### Task objective
Please write out exactly the lines from the one with "Viewport: 252px width, 194px" through the end of the data below, both ends included, and omit any pictures.

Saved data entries
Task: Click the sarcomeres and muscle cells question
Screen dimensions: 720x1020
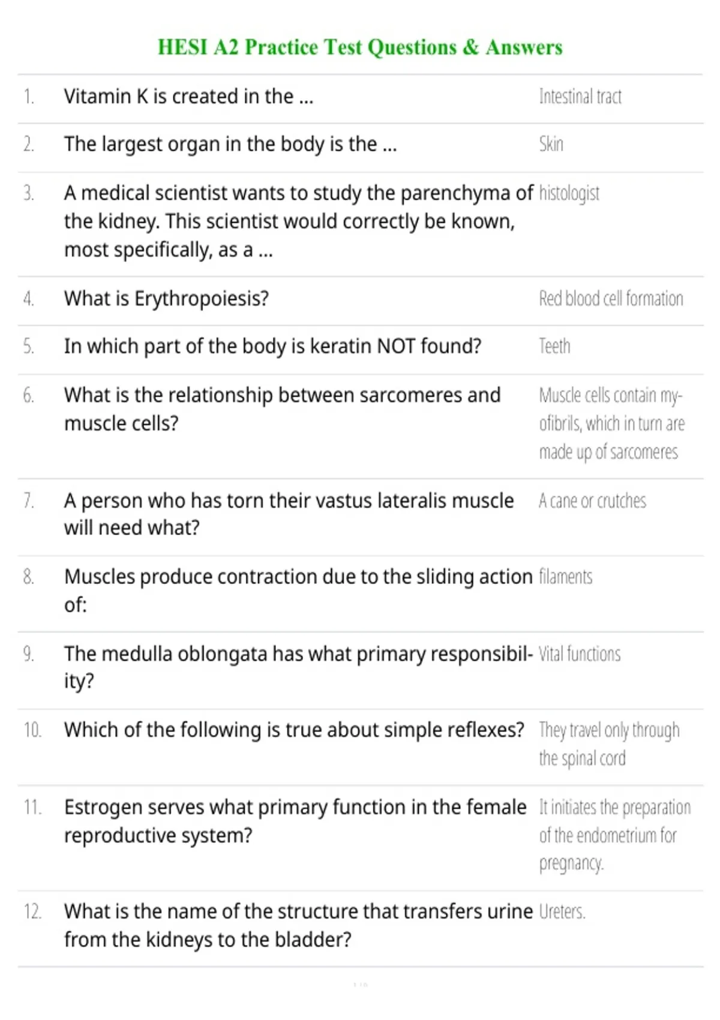Action: click(282, 409)
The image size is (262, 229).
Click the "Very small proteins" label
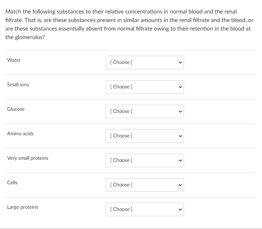[28, 158]
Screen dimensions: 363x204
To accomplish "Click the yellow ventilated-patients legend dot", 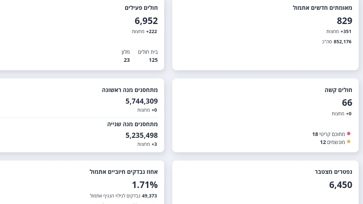I will [349, 142].
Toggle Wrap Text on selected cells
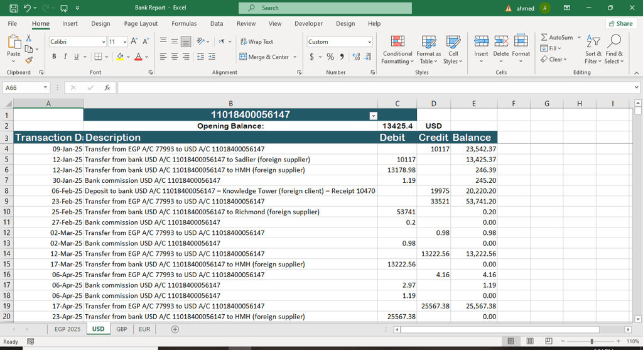The image size is (643, 350). pos(257,41)
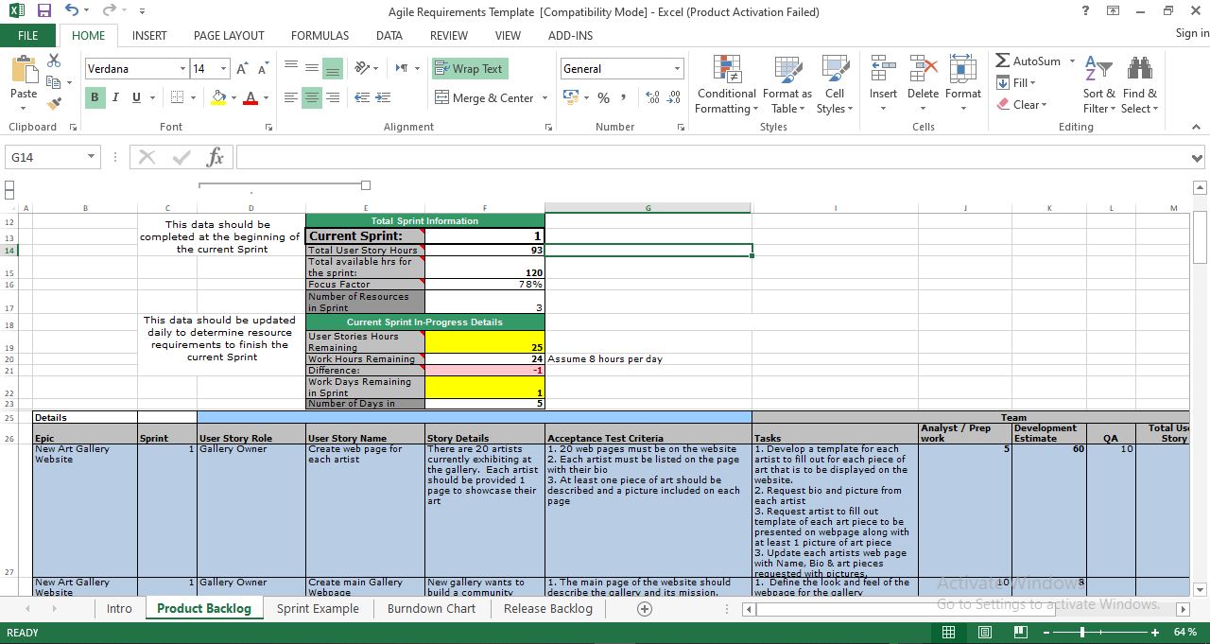This screenshot has width=1210, height=644.
Task: Click the Insert Cells icon
Action: [882, 76]
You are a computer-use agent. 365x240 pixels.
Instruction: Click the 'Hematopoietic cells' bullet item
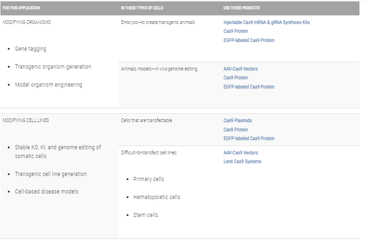(x=156, y=197)
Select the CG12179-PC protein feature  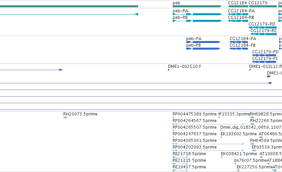pos(264,62)
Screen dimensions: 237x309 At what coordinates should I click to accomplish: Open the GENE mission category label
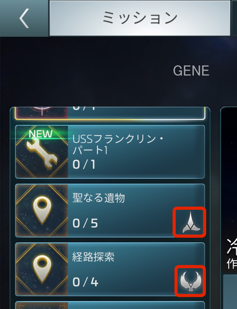coord(191,71)
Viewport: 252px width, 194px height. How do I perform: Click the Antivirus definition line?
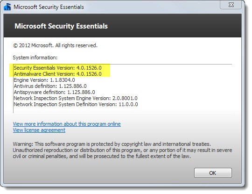(x=50, y=86)
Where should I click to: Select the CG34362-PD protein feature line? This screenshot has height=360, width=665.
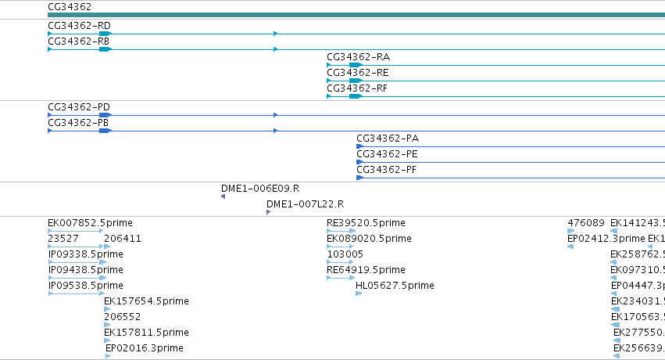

### Answer space
Viewport: 252px width, 194px height. How do I perform: Click the Antivirus definition line?
(x=50, y=86)
Where should I click to: Select the CG34362-PD protein feature line? This screenshot has height=360, width=665.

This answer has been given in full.